2024-10-20

8 min read

How to Use Conditional Data Sources in Terraform

Data sources in Terraform fetch information from external systems like cloud provider APIs, but sometimes you only want to query that data under certain conditions. For example, you might want to look up an existing VPC only when you're not creating a new one, or fetch AMI information only for specific environments.

Terraform provides several ways to make data sources conditional using count, for_each, and conditional expressions.

TLDR: Make data sources conditional using count = condition ? 1 : 0. When count is 0, the data source isn't queried. Reference conditional data sources with data.type.name[0] when they exist. Use try() or one() functions to safely reference potentially missing data sources. For more complex scenarios, use for_each with a set that's empty when you want to skip the data source.

Basic Conditional Data Source With count

The most common pattern uses count with a conditional expression:

variable "use_existing_vpc" {
  type    = bool
  default = false
}

# Only fetch existing VPC data if use_existing_vpc is true
data "aws_vpc" "existing" {
  count = var.use_existing_vpc ? 1 : 0

  filter {
    name   = "tag:Name"
    values = ["existing-vpc"]
  }
}

# Use the data source with index notation
resource "aws_subnet" "app" {
  vpc_id     = var.use_existing_vpc ? data.aws_vpc.existing[0].id : aws_vpc.new[0].id
  cidr_block = "10.0.1.0/24"
}

When use_existing_vpc is false, the data source isn't queried at all, saving API calls and avoiding errors if the resource doesn't exist.

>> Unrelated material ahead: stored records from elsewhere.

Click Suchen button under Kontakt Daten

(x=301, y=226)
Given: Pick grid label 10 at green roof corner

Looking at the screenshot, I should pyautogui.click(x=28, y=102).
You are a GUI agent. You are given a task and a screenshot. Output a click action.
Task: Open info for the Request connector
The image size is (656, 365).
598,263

Referencing Conditional Data Sources

When using count with data sources, remember they become lists:

variable "lookup_ami" {
  type    = bool
  default = true
}

data "aws_ami" "ubuntu" {
  count = var.lookup_ami ? 1 : 0

  most_recent = true
  owners      = ["099720109477"]  # Canonical

  filter {
    name   = "name"
    values = ["ubuntu/images/hvm-ssd/ubuntu-jammy-22.04-amd64-server-*"]
  }
}

resource "aws_instance" "app" {
  # Reference with [0] when it exists
  ami           = var.lookup_ami ? data.aws_ami.ubuntu[0].id : var.ami_id
  instance_type = "t3.medium"
}

The [0] index accesses the first (and only) element when count is 1.

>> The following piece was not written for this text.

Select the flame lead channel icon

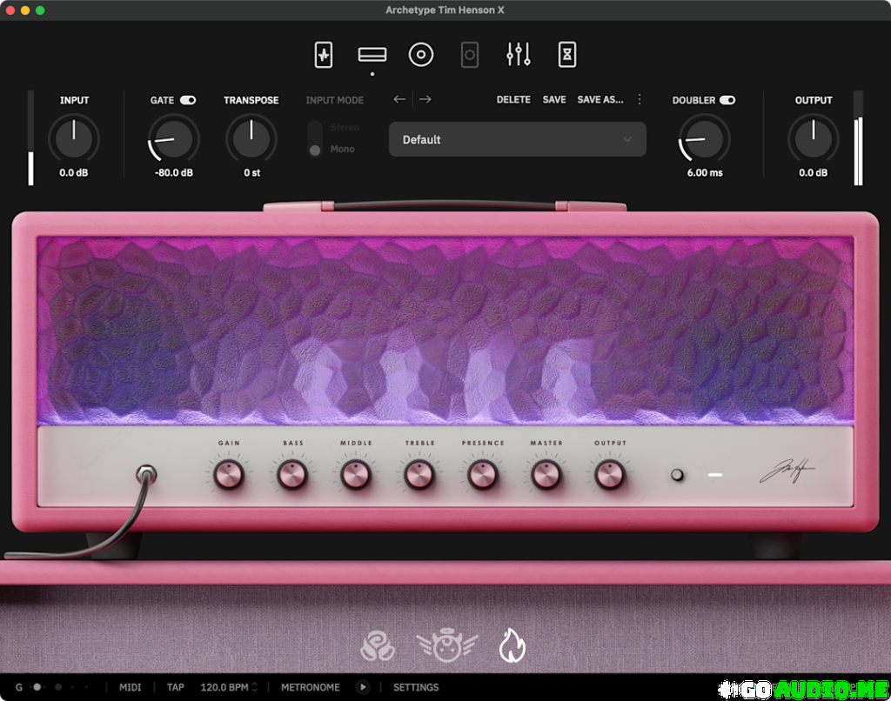point(512,644)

Using try() for Safe References

The try() function provides a cleaner way to reference conditional data sources:

data "aws_vpc" "existing" {
  count = var.use_existing_vpc ? 1 : 0

  filter {
    name   = "tag:Name"
    values = ["production-vpc"]
  }
}

locals {
  vpc_id = try(data.aws_vpc.existing[0].id, aws_vpc.new.id)
}

resource "aws_subnet" "app" {
  vpc_id     = local.vpc_id
  cidr_block = "10.0.1.0/24"
}

If data.aws_vpc.existing[0] doesn't exist, try() moves to the next argument instead of erroring.

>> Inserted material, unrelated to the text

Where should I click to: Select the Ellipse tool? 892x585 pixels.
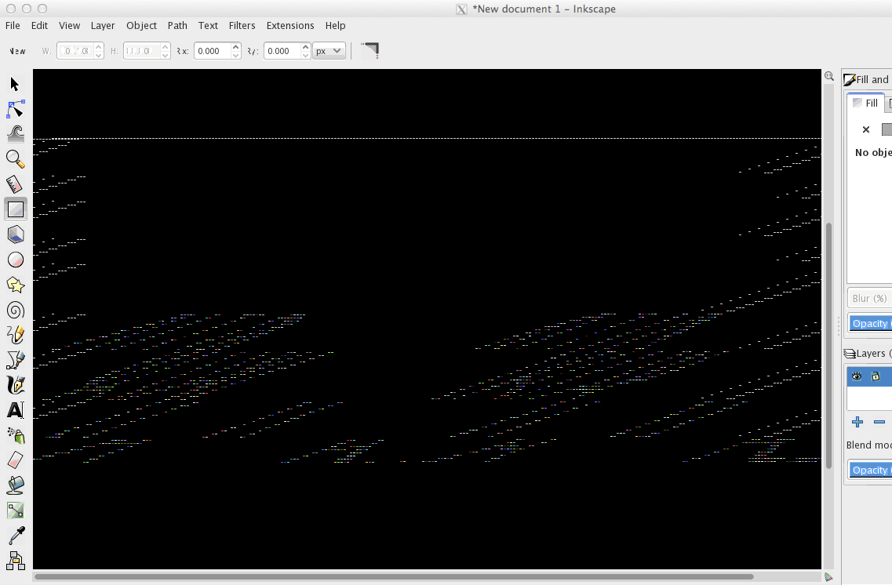(x=15, y=260)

Using one() for Single Optional Items

Terraform 1.5+ provides the one() function specifically for this pattern:

data "aws_secretsmanager_secret" "app" {
  count = var.use_secrets_manager ? 1 : 0

  name = "app-secrets"
}

locals {
  # one() returns the single element or null if list is empty
  secret_arn = one(data.aws_secretsmanager_secret.app[*].arn)
}

resource "aws_ecs_task_definition" "app" {
  family = "app"

  container_definitions = jsonencode([{
    name = "app"

    secrets = local.secret_arn != null ? [
      {
        name      = "APP_SECRET"
        valueFrom = local.secret_arn
      }
    ] : []
  }])
}

The one() function returns null for an empty list, making conditionals cleaner.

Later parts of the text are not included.